* _Task statement_: Could you reproduce the data below, word for word, from the line containing "Click the 数据分析 breadcrumb item" through the end, leaving out the pictures?

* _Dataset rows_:
Start
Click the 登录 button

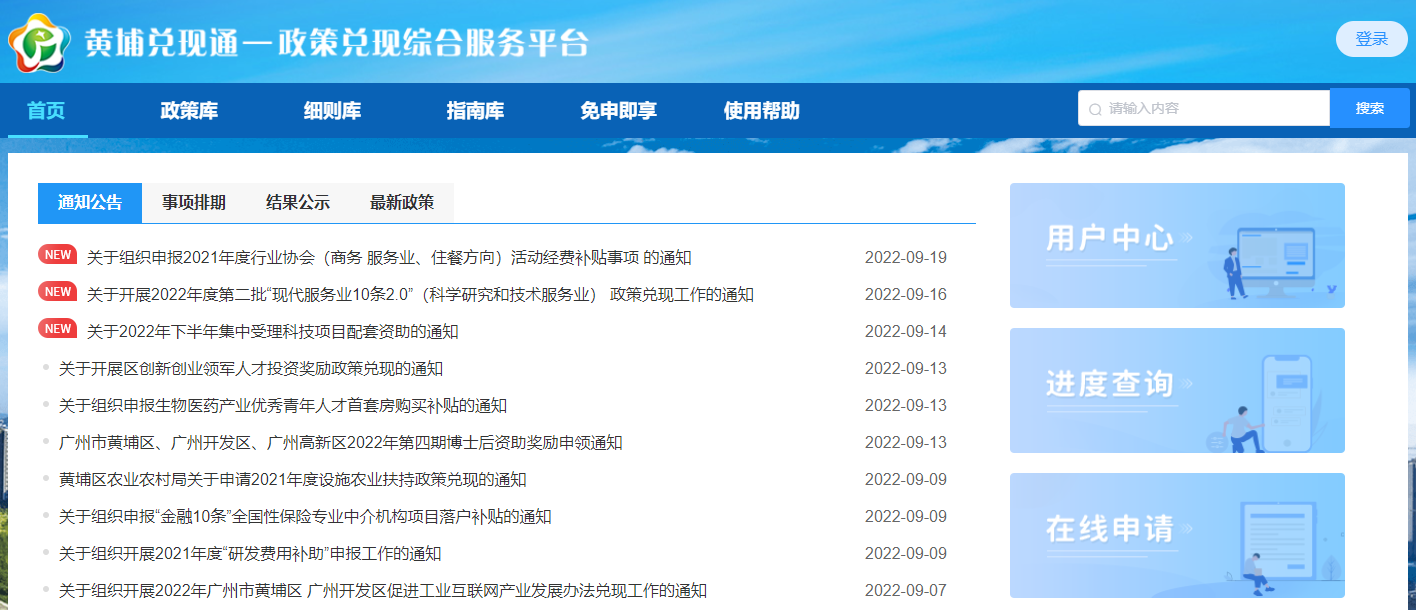pyautogui.click(x=1371, y=39)
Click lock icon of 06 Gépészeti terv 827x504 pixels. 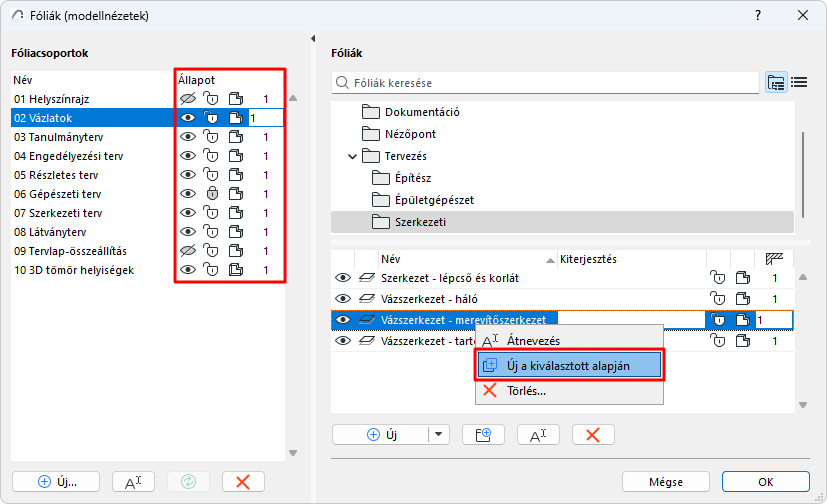211,194

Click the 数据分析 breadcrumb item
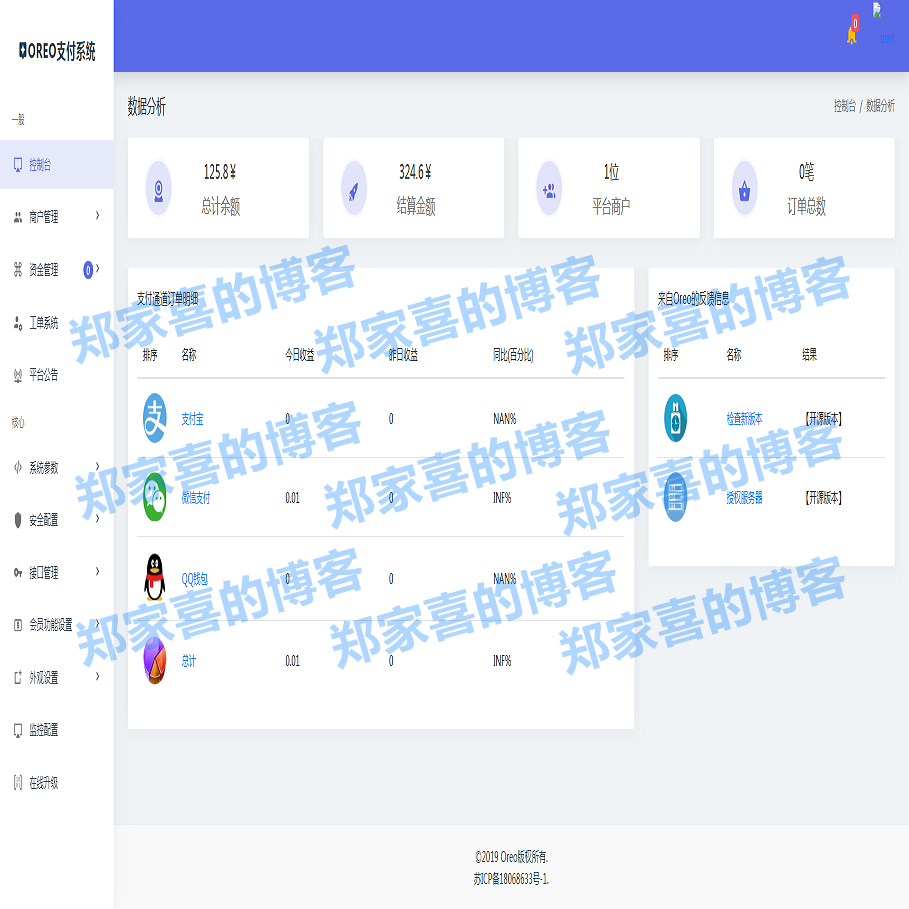click(x=880, y=104)
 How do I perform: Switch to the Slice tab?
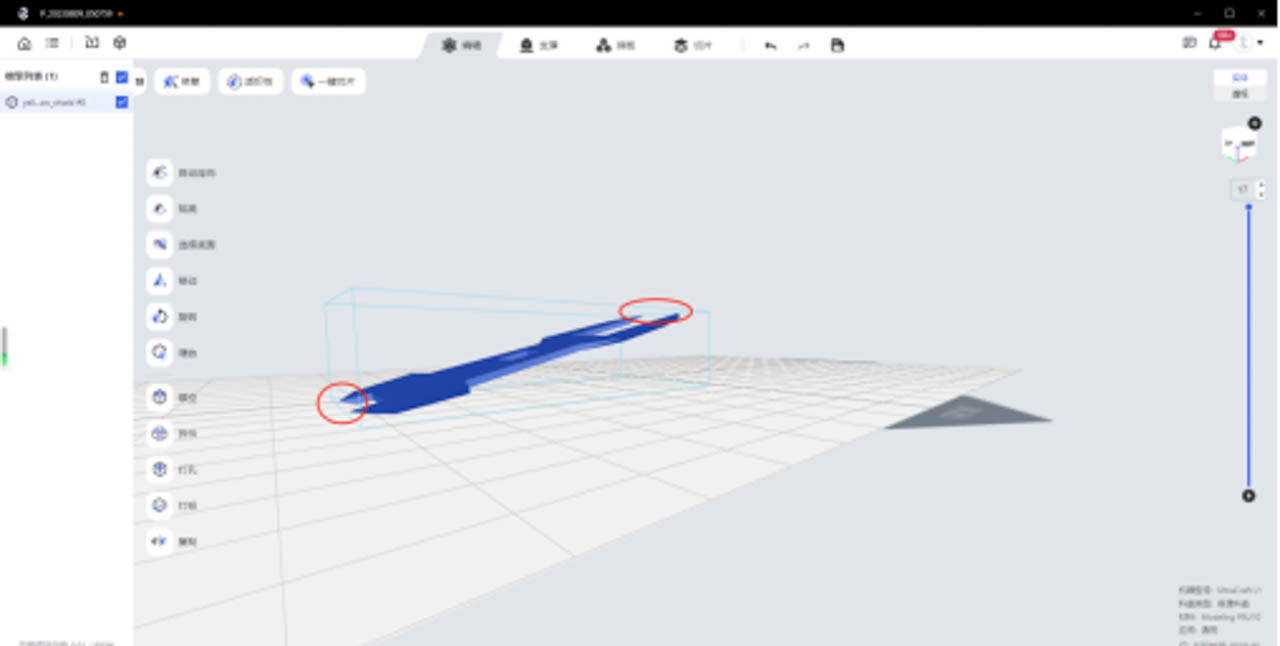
End
* _Result_:
Click the 数据分析 breadcrumb item
click(x=880, y=104)
 How do I perform: Switch to the Slice tab?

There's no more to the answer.